Ben Selin'in bilgisayarını açıp bu konu hakkında araştırma yapmaya başladım. Selin'de bulduğu yararlı bütün kitapları masaya koyup kurcalamaya başladık. Gördüğümüz her bilgiyi taslak bir şekilde yazıyorduk.
Kapının açılmasıyla dikkatimiz dağıldı ve o yöne baktık. Gelen Ilgar'dı. Umursamamaya özen göstererek önüme dönüp işime devam ettim.
"Size kütüphaneden işe yarayacak bilgiler getirdim. Neredeyse yüz madde var."
"Hiç gerek yoktu Ilgar Bey!

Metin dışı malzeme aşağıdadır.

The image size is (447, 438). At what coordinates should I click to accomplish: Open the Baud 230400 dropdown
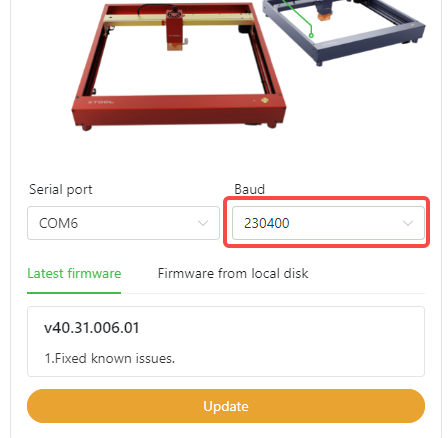point(328,223)
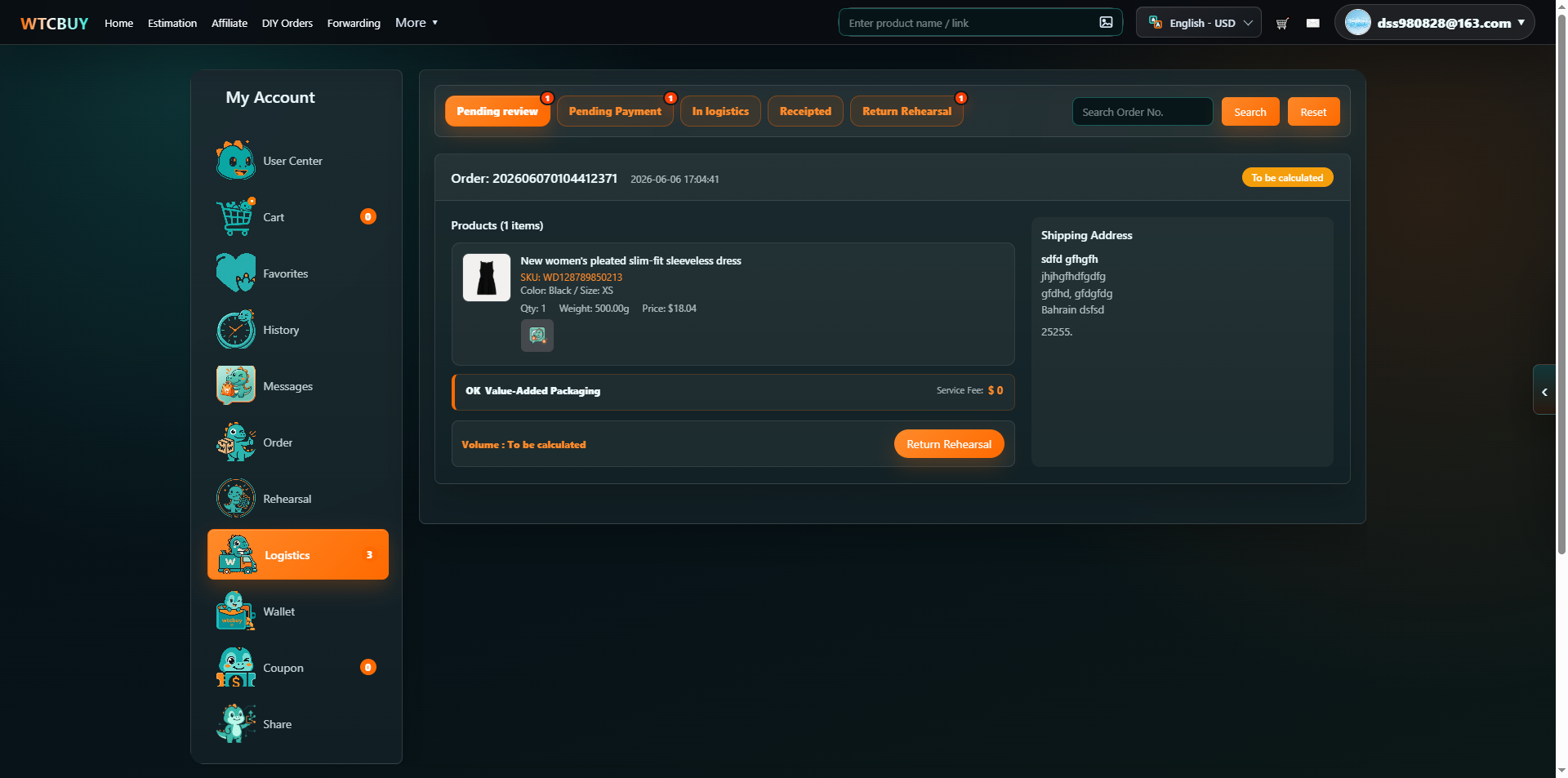This screenshot has width=1568, height=778.
Task: Expand the More navigation dropdown
Action: click(416, 23)
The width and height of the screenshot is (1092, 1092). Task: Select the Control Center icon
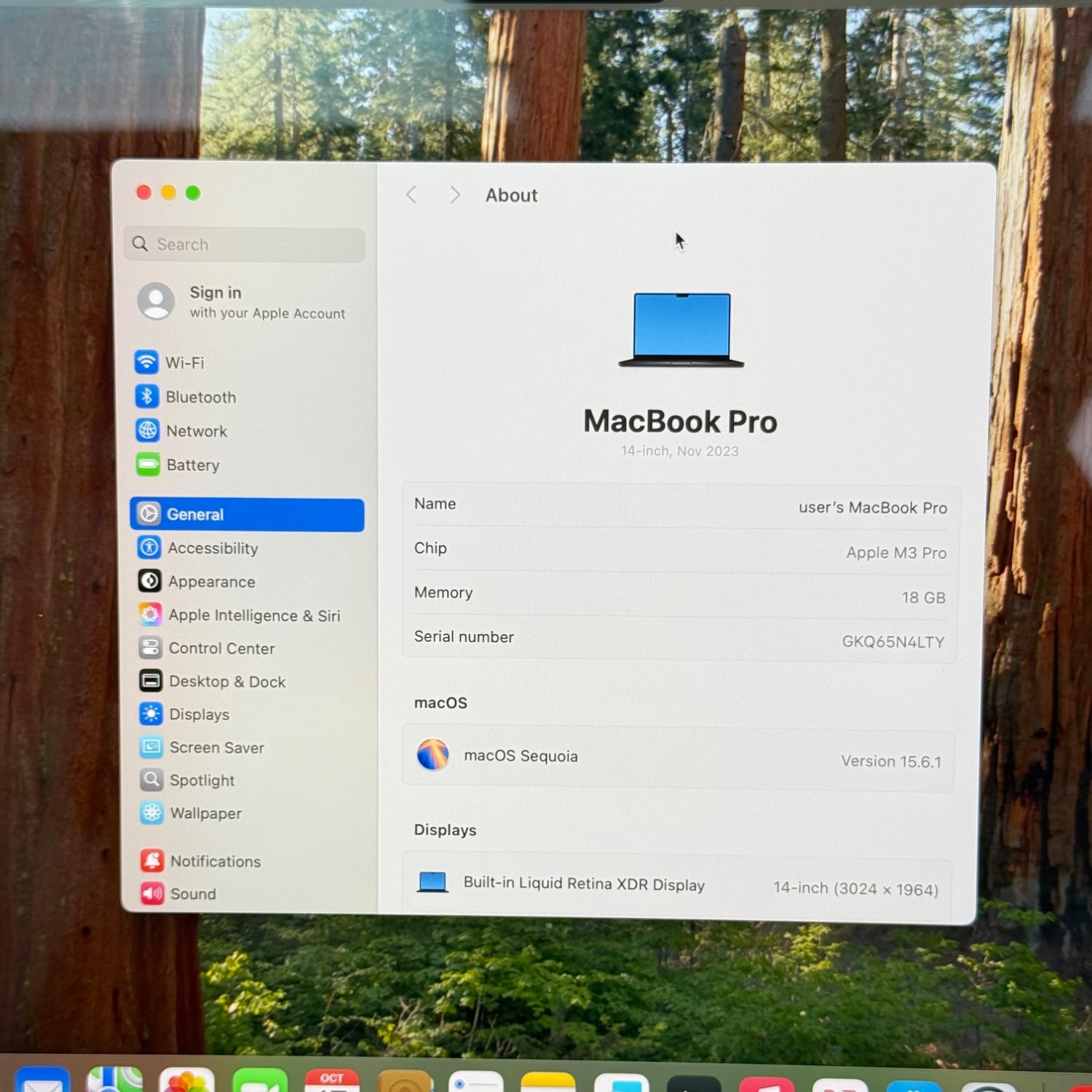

Sen bu işlere bulaşır mıydın?" Selin konuşmadan ben konuşmuştum.
"Görevim olunca evet, Elis Cadısı."
"Yaa şaşırdım doğrusu. Getirde bakalım."
Beni cevaplamadan 5 tane kağıt koydu önüme. Önlü arkalı taslak bir şekilde doluydu.
"Bir şey soracağım. Bunları elle mi yazacağız?"
"Müdür dedi ki elle yazarsanız sergiye çıkması garantide. 3 günümüz var."
"Ohaa!" Dedim yüksek bir sesle.
Ilgar yanıma sandalye çekmiş yayılarak oturmuştu.
"Müdürde fazla zorlamaya başladı." Dedi Ilgar.
"O zaman... Ben yazayım... Siz araştırın... Tamam mı?"
"Olur iyi fikir." Diye onayladı beni Selin.
Ilgar itiraz etmeden beni onayladı. Ben yazılmış kağıtları aldım. Ilgar'ın odasına gidip düzgünce yazmaya başladım...
ŞİMDİ OKUDUĞUN
ŞIMARIK
Teen FictionElis adlı 16 yaşında ve okula bazı sebeplerden dolayı erken başlamış lise 3'e giden bir kız. Saf, cesaretli ve duygusal... Tek gözleri anlatıyordu acısını içinde ki baskısını... Ta ki Samsun'da ki Ilgar önüne çıkana dek... O zamandan s...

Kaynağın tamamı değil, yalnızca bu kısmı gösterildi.